I went back to my desk in a mood of suppressed optimism, which enabled me to keep my composure when my supervisor came by to express the hope that I'd recovered from my "illness" and inform me that by being absent I'd missed the announcement about mandatory overtime in the coming week -- temps like myself included. An extra five hours to be picked up however we cared to schedule it (up to and including during a 7am-noon window on Saturday morning). Ah ha hah. I accepted the news with outward calm, while beginning to debate with myself the risks inherent in quitting my current job before getting a firm job offer from the pathology lab. I watched my phone anxiously for the rest of the day, hoping for the return call that would remove all uncertainty, but it never came.
So I was moping at having to come into work Friday -- I mean, I'd kind of figured I might as well do so even if I'd gotten the job offer on Thursday, just to finish out the week and partially compensate for the way I was bound and determined to bail on the mandatory overtime, notice period be damned. (Especially since I was only to have a week before starting training at the new job -- I'd been told during the call Thursday morning that November 5th would be the starting date.) But I couldn't help feeling it would have been awesome if I'd gotten the call Thursday afternoon in time to give the news to my supervisor and maybe be able to not even have to show up Friday. (Oh, and just to add to my turmoil, the supervisor was out on Friday. Again. So I wouldn't even be able to give her the news in person, let alone get my final time card ironed out before leaving for the last time.) And I was getting really antsy at the prospect of not getting a call that day, either, and having to choose between showing up at work again Monday -- or else breaking off the temp assignment on the basis of an implied job offer rather than an actual one.
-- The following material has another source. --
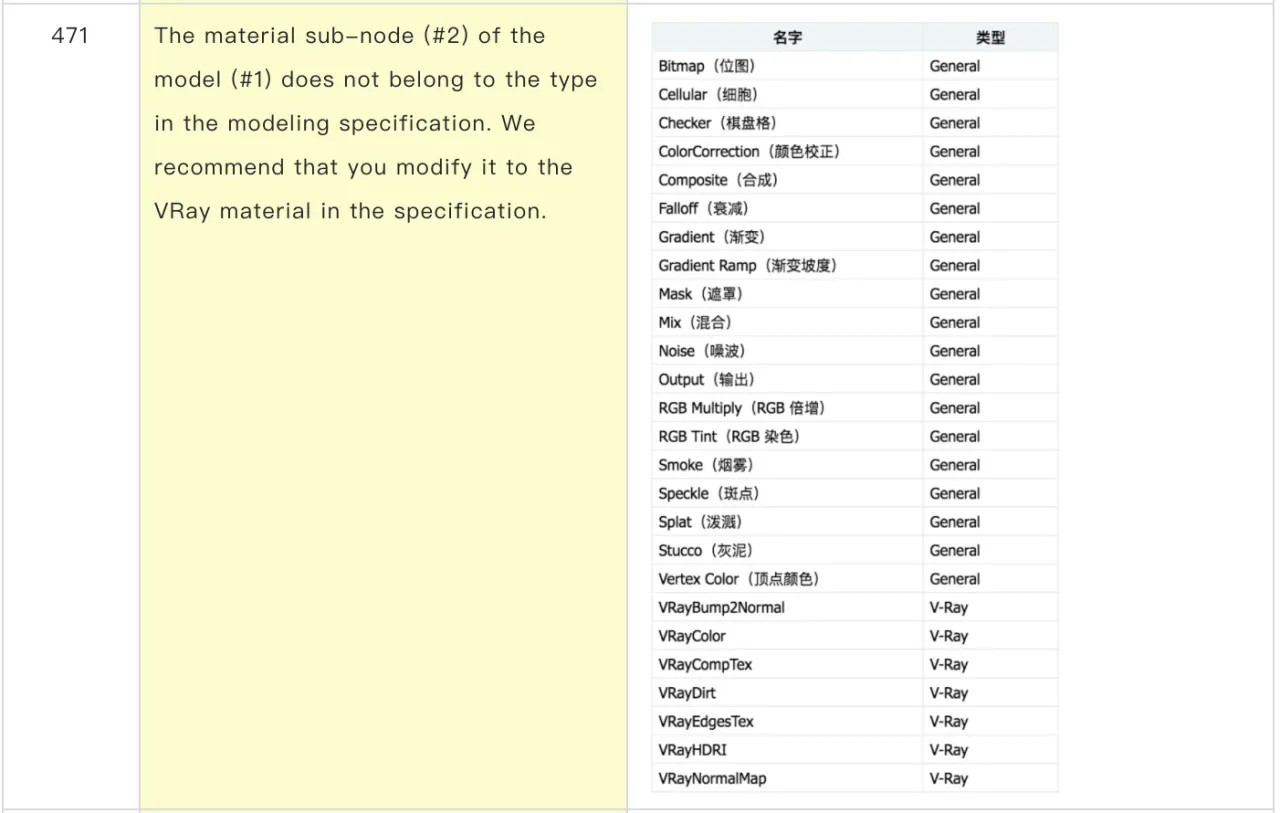Click the 名字 column header

pyautogui.click(x=786, y=37)

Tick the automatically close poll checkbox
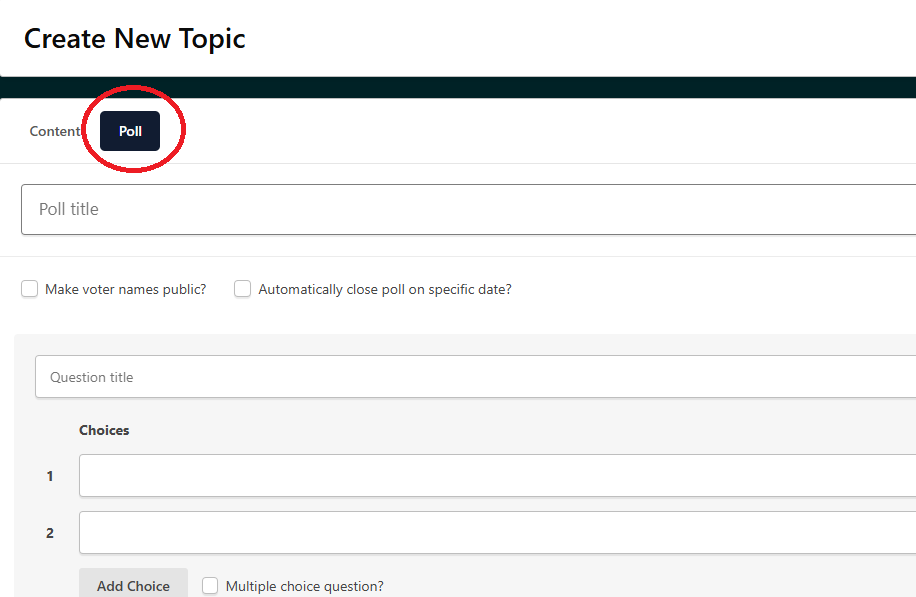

So those were the thoughts I was having -- how good a chance did I really have of being offered the job? (No lies on my resume, no problems with my background check, so I wasn't especially worried that they'd turn up something that would change their minds.) What would be the worst-case scenario if I quit in advance and then the job offer fell through? Still with the severance checks coming in, I'd be fine until mid-December before having to dip into savings, and that was a decent window of time for jobhunting -- especially with no full-time job taking up my time and sapping my energy. How horrible would it be to actually put in another week at that bloody job, mandatory overtime or not? How long would it take the HR lady to get back to me with an answer?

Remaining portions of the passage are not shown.